▶ ACTIVITY:
In the records below, begin at the line that has "Given: Click the 14.03 date tick label" and stop after the line that has "Select 'Wypowiedz i"; quote those lines verbatim and nothing more.
--- START ---
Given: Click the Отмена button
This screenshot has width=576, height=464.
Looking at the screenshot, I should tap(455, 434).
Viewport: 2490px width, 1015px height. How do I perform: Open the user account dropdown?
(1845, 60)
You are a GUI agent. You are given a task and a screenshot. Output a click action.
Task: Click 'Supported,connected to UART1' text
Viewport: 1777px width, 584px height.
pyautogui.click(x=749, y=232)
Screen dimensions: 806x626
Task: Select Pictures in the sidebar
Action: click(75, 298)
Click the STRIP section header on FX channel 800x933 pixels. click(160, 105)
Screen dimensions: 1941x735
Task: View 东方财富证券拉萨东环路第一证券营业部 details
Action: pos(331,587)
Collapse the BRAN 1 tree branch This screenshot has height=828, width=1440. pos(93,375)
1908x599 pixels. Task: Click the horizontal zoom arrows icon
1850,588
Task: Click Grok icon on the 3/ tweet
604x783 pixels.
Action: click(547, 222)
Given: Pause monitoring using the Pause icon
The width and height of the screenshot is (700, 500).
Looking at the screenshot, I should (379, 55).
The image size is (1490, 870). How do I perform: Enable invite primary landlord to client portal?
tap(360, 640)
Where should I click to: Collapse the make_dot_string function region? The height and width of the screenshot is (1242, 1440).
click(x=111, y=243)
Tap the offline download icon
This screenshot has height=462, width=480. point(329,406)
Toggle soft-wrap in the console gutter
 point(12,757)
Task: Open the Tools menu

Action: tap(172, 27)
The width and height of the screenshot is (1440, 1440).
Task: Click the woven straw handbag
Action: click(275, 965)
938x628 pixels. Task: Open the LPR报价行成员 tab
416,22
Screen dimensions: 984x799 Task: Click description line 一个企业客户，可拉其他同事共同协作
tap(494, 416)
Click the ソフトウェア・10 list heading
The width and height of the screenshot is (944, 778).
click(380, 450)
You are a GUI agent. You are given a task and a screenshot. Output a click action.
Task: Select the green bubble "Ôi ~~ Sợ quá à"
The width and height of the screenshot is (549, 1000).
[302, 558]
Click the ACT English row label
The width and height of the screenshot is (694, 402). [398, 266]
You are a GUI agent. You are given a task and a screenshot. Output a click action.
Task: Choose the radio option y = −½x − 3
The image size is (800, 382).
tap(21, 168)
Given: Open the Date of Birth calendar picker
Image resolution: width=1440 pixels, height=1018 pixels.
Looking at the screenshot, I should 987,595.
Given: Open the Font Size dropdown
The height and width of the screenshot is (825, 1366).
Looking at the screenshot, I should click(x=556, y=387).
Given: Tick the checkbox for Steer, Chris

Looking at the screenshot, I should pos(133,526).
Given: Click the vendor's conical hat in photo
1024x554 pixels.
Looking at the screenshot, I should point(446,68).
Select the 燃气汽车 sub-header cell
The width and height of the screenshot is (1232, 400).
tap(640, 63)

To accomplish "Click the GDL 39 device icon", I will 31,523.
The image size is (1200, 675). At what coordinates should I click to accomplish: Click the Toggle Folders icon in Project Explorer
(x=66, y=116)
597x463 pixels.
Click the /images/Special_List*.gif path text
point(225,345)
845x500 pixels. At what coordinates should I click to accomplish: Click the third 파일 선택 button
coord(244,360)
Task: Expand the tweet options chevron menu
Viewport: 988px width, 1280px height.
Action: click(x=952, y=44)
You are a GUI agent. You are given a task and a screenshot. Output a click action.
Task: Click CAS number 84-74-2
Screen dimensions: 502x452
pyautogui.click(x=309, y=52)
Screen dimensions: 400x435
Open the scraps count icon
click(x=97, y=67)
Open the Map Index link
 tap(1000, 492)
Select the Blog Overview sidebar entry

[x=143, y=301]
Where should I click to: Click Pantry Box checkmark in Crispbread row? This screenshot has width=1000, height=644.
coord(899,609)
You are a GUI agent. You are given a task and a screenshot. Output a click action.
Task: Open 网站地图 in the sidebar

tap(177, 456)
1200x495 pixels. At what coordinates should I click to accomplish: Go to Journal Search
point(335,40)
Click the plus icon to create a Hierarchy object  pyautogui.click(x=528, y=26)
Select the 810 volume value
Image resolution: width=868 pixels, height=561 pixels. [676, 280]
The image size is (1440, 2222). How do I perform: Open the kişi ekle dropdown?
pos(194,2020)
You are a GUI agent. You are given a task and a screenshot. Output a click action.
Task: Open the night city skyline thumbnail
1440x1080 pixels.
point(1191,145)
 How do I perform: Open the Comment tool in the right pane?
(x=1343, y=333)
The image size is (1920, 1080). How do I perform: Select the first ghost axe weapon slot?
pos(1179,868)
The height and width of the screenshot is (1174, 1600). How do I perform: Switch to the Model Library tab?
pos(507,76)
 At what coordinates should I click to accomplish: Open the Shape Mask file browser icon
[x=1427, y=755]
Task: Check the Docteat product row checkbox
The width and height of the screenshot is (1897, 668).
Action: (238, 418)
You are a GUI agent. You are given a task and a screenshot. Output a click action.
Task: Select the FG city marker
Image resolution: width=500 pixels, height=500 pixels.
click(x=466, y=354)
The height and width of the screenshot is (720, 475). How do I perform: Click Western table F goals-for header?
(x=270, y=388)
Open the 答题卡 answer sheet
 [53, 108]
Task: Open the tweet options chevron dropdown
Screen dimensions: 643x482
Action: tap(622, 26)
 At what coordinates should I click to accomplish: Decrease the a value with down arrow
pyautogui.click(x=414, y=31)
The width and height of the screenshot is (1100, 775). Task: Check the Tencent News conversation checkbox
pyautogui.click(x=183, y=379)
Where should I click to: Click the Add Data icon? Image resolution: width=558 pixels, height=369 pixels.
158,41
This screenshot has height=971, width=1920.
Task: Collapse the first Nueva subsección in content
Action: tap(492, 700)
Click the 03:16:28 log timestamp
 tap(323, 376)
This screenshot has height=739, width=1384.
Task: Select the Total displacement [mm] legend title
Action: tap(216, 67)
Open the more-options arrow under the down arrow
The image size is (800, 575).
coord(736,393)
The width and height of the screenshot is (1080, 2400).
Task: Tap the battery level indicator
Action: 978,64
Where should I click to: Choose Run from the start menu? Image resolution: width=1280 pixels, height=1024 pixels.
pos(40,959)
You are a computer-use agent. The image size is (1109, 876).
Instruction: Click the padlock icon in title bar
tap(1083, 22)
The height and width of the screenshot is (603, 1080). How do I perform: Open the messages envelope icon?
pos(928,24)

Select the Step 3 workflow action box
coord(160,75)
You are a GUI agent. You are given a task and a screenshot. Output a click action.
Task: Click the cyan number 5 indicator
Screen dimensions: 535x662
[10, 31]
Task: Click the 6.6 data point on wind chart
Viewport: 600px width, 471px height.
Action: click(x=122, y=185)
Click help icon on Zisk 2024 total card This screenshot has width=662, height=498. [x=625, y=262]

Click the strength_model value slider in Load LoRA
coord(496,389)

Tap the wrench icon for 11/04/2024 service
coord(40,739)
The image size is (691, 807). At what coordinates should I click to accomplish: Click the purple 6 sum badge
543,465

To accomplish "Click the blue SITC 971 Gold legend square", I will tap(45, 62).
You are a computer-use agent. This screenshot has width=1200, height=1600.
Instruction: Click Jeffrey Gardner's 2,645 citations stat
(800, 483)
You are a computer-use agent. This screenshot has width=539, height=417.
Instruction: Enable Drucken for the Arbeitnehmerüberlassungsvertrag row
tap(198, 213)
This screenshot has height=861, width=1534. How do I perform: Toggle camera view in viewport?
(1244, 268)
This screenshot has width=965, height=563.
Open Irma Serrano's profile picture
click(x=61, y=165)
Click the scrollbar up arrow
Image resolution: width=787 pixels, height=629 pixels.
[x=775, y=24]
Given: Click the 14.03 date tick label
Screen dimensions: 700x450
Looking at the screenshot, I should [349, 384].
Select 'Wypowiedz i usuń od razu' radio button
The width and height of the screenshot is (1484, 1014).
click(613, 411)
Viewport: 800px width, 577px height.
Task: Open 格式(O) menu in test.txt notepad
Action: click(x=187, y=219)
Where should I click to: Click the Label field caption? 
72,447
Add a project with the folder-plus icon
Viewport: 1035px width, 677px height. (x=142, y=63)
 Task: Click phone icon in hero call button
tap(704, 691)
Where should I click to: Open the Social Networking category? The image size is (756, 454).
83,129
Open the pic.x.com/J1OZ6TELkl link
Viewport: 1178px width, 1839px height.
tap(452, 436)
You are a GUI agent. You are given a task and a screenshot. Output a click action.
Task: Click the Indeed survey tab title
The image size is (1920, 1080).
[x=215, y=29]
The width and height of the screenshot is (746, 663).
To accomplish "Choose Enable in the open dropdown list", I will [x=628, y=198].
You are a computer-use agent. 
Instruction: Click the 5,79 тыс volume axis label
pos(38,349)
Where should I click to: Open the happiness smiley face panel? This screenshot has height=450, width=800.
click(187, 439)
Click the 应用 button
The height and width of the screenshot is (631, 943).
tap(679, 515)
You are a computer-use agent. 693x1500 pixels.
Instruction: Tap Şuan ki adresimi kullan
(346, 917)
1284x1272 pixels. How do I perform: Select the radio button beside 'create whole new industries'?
--- END ---
▶ SOLUTION BELOW:
Given: Click the 14.03 date tick label
Screen dimensions: 700x450
Looking at the screenshot, I should [349, 384].
Select 'Wypowiedz i usuń od razu' radio button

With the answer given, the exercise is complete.